§ EXERCISE GOAL: All lines from the entries below that contain the string "will" should be copied out.

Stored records
***

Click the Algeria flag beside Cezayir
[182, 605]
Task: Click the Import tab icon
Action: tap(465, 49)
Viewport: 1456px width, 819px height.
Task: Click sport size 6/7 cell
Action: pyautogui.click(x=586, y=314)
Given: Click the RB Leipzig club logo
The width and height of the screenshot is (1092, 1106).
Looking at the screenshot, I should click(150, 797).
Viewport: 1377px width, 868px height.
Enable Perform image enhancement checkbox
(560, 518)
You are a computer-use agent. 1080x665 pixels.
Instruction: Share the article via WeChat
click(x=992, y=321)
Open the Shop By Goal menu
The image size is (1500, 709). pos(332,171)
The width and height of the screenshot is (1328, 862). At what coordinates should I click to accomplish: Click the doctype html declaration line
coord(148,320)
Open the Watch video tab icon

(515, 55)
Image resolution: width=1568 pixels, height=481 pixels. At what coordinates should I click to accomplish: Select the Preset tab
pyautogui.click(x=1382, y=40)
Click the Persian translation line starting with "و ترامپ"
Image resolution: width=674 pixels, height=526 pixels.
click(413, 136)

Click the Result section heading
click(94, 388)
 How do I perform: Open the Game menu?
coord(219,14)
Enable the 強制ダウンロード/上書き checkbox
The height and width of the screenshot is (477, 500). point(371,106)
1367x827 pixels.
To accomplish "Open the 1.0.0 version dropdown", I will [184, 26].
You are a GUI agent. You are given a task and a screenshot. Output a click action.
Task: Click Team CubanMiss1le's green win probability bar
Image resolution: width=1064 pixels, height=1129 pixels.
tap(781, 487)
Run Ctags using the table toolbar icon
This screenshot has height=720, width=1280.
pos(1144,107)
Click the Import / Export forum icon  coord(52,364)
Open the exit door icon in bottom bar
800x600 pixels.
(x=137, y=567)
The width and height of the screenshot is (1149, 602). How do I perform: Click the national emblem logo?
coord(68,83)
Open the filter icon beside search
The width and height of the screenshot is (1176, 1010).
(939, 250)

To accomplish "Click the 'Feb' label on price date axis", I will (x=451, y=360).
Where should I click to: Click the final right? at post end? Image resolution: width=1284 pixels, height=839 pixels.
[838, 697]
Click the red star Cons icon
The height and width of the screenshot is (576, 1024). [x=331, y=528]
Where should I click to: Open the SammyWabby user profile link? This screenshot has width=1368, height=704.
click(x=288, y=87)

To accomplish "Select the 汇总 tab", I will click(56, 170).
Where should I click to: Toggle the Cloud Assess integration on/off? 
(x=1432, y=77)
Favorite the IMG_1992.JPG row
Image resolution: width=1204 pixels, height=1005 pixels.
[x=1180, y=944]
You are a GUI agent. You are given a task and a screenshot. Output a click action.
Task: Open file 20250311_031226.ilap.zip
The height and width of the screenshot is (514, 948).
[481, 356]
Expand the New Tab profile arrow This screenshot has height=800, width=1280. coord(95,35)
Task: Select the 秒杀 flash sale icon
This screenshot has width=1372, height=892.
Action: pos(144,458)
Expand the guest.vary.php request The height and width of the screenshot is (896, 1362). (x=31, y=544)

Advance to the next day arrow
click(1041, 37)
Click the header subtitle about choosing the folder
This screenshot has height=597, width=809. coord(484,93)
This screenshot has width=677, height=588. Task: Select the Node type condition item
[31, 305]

***

§ EXERCISE OUTPUT:
To accomplish "Open the 1.0.0 version dropdown", I will [184, 26].
To accomplish "Click the 'Feb' label on price date axis", I will (x=451, y=360).
To accomplish "Select the 汇总 tab", I will click(56, 170).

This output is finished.